Researchers took the slides to the two lower-security CDC labs which were trying to develop the new tests. Their experiments did not work and a week later, one of the labs asked for additional inactivated samples.

At the time, researchers in the bioterror lab discovered that they had left the agar plates in an incubator for an additional week, Meechan said.

As they were about to dispose of them, they noticed growth on one of the agar plates. “The growth turned out to be anthrax,” he said.

That is when the scientists realised the samples they had sent to the two lower-security labs may have contained live anthrax bacteria. People working in those labs take fewer safety precautions and were unlikely to be wearing a respirator, putting them at higher risk for infection.

Meechan said the team immediately pulled back the samples and contacted the staff members who had handled them.

That was on the evening of Friday, June 13.

Meechan said they reached some of the lab workers that same night. Since then, they have been interviewing managers and using electronic surveillance and key card data to identify anyone who might have been inside one of the two labs testing the samples.

The CDC has reached out to all identified individuals, who have been offered antibiotics and a vaccine.

No instances of illness have been reported.

Prior anthrax, ricin scares in the US

As many as 75 US government scientists may have been exposed to live anthrax bacteria after failing to follow proper safety procedures, prompting an investigation by federal authorities.

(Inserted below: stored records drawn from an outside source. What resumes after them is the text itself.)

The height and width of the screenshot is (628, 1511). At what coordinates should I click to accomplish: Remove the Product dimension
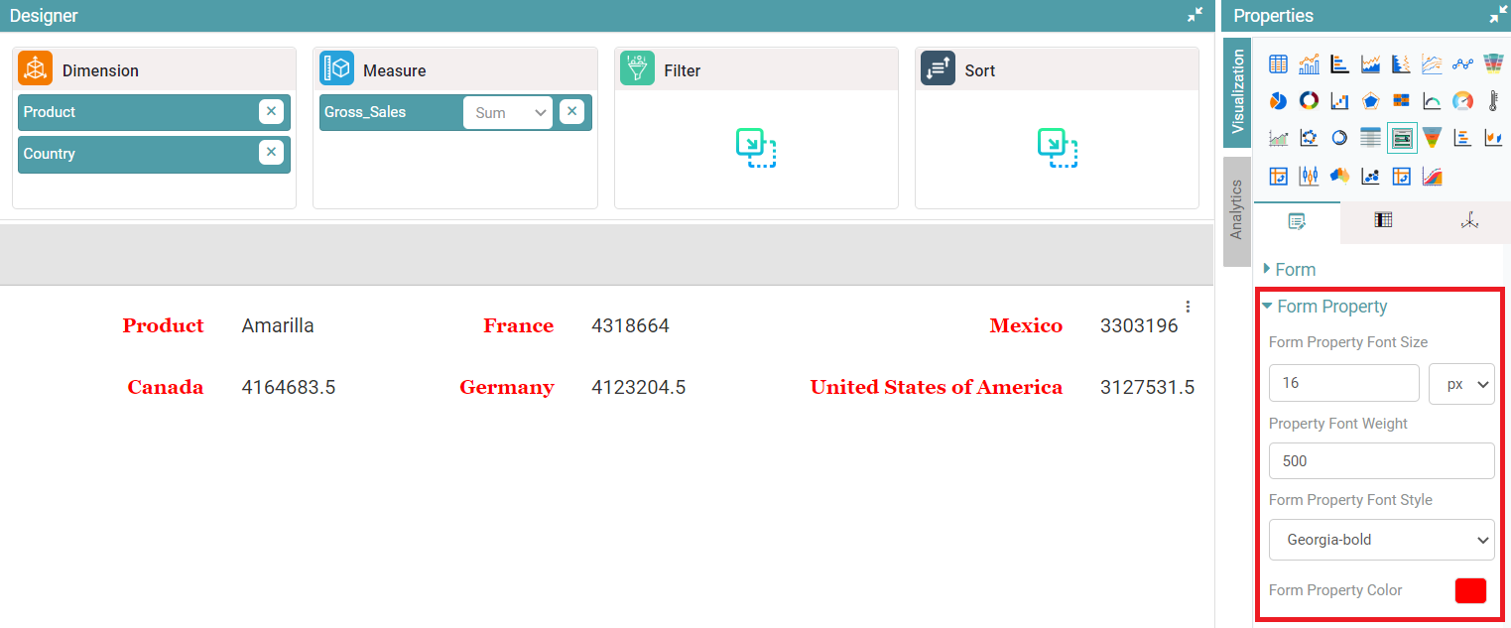pos(271,112)
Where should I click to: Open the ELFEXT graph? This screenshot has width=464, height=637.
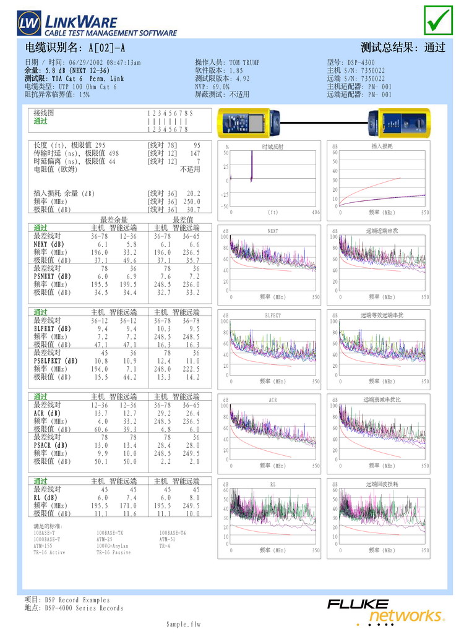[x=272, y=348]
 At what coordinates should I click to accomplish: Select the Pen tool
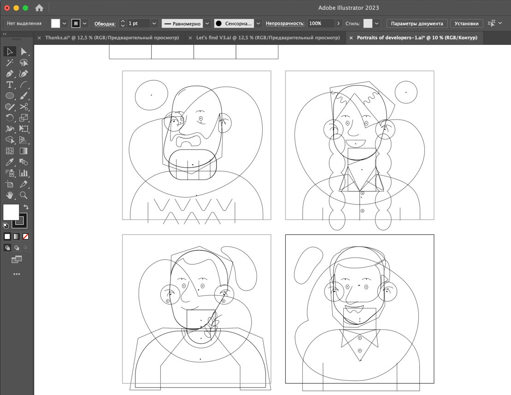[9, 74]
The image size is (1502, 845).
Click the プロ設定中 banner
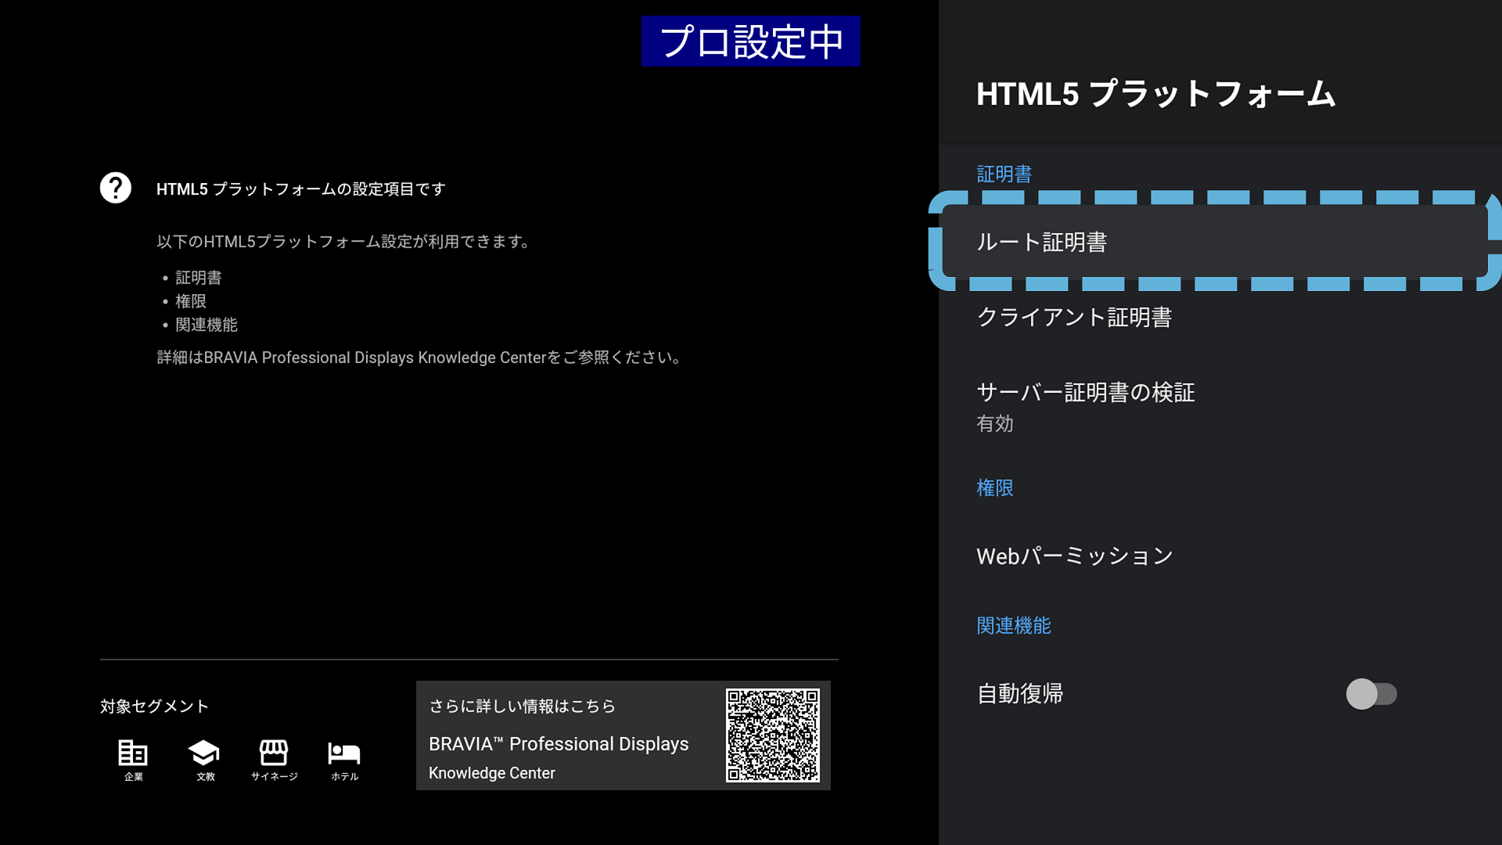750,41
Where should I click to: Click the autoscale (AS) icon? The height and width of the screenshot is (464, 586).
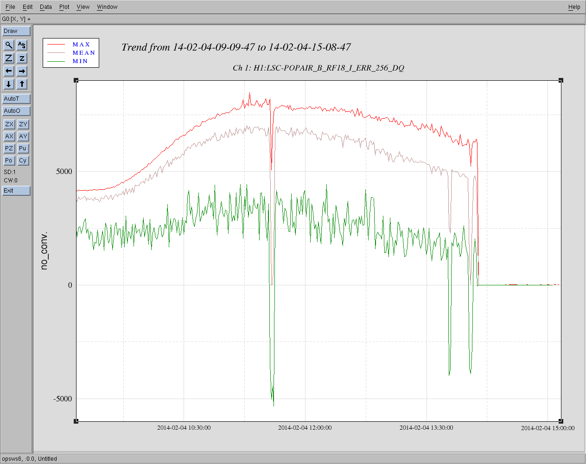(x=22, y=45)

Below are previous incidents involving such dangerous organisms.

• The most prominent anthrax attacks in the US came by mail in 2001, shortly after the September 11 airliner attacks on New York and Washington.

Letters containing anthrax spores were mailed to two Democratic senators – Tom Daschle and Patrick Leahy – and to three TV networks and two newspapers. Five people died and 17 others were sickened by contact with the tainted mail. Two of the dead were postal workers infected while processing the mail.

The leading suspect, a US scientist named Bruce Ivins, committed suicide in 2008, before he was charged with any crime.

• In 2003, an anthrax scare led the US Postal Service to close 11 post offices in Washington DC, Maryland and Virginia after air quality monitors detected possible traces of anthrax spores at a Washington facility.

• The postal system has also been used to deliver ricin, another potentially-deadly toxin. In 2004, an envelope containing ricin was discovered in Senator Bill Frist’s mailroom in Washington, DC.

• In April 2013, an envelope addressed to President Barack Obama mailed from Memphis, Tennessee tested positive for ricin.

A second letter also from Memphis and intended for Mississippi Senator Roger Wicker was discovered at a mail processing facility before it could reach its intended target. It also tested positive for ricin.